Adapted from Angie Thomas’s YA best-seller of the same name, The Hate U Give is a powerful film, with a compelling central performance by Amandla Stenberg as Starr, a sixteen-year-old black girl struggling to fit in. Her mother doesn’t want her to attend the local public school, where the kids from her neighbourhood go to fight and get high. Instead, Starr is sent to a private – and mostly white – establishment, where she has to hide huge swathes of her identity to get along, to be ‘the non-threatening black’ her new friends find palatable.
So far, so standard teen movie, but then Starr’s childhood friend, Khalil (Algee Smith) is killed by a cop who pulls them over as they’re driving home from a party: shot dead for being a little mouthy, for reaching for a hairbrush, for doing these things while black. Starr is the only witness, and she’s afraid. She knows that speaking up will mean media coverage and instant fame, and she doesn’t want to draw attention to herself this way. Partly because of school, where she reveals little of where she lives, but also because of King (Anthony Mackie), the local drug lord, who doesn’t want the authorities to know that Khalil has been dealing drugs for him.
It’s an uncompromising story, with strength in its convictions, using Starr’s confusion to confront this whole big ugly mess. When media pundits dismiss Khalil as a lowlife dealer, Starr demands they stop blaming him for his own death: we already know that he sells drugs because there’s no easy way to make money in their no-hope suburb, and that there’s no universal healthcare to ensure his grandma gets the cancer drugs she needs. When her white friends use the cop’s acquittal as an excuse to walk out of school to protest that ‘Black Lives Matter,’ Starr is appalled, not because she doesn’t agree with their sentiment, but because they’re blatant in their insincerity – they want to avoid a test. She doesn’t want them to co-opt his name for their own ends, especially not Hailey (Sabrina Carpenter), who’s unequivocal in her belief that the cop was just doing his job.

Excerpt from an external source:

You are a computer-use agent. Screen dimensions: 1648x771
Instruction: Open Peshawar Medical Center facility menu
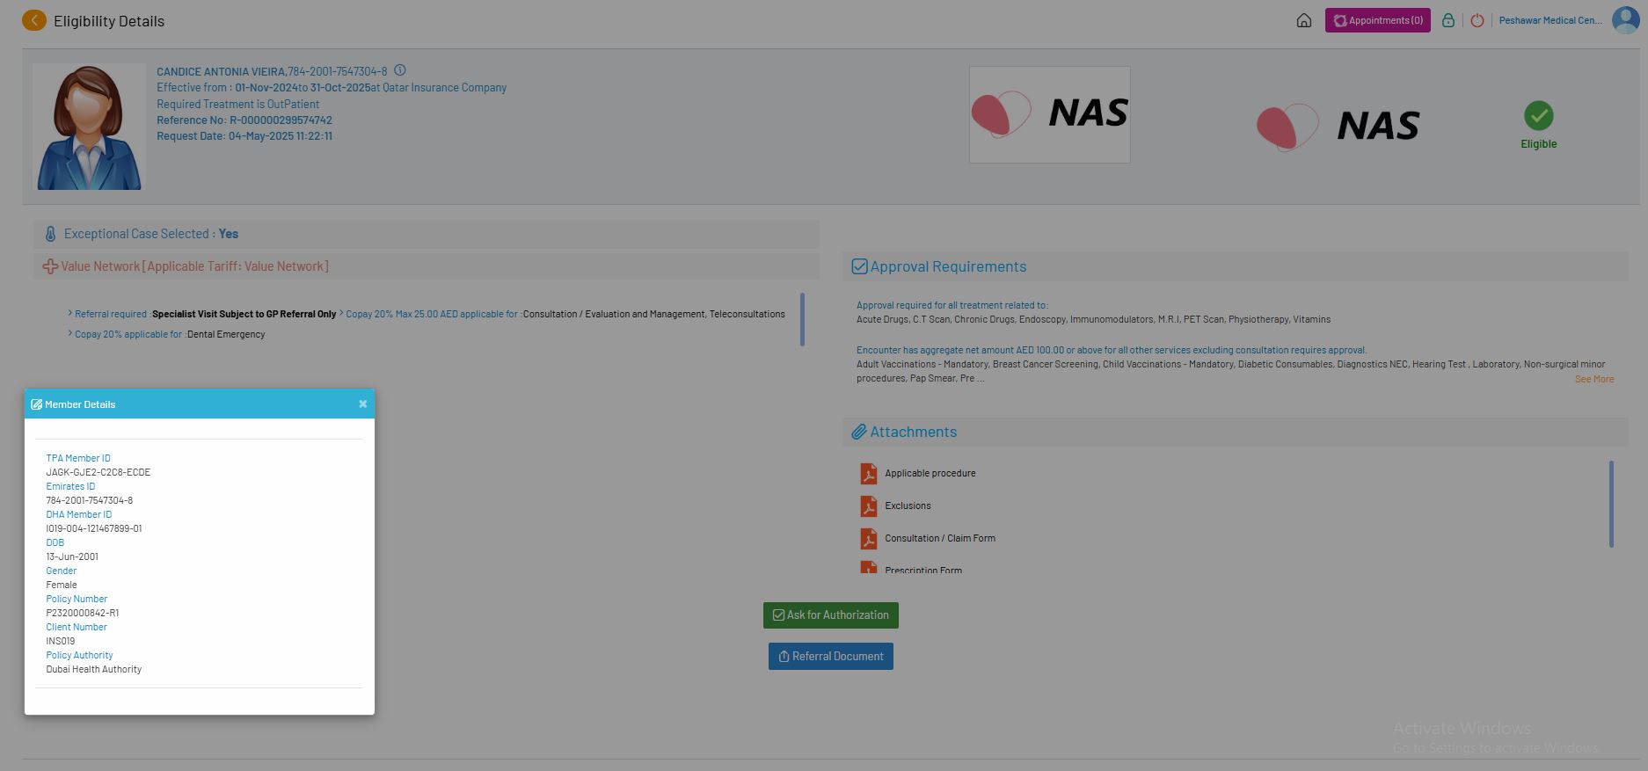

Okay, so sometimes it’s a little clunky and heavy-handed, more of a message than a story, but it’s a prescient and vital message nonetheless, told with nuance and with heart. We’re offered various points of view: Starr’s uncle Carlos (Common) gives us some insight into why cops might sometimes shoot before they should; her boyfriend, Chris (KJ Apa), shows us how to be a white ally. It’s a learning curve for me, at least, and I suspect I’m not alone.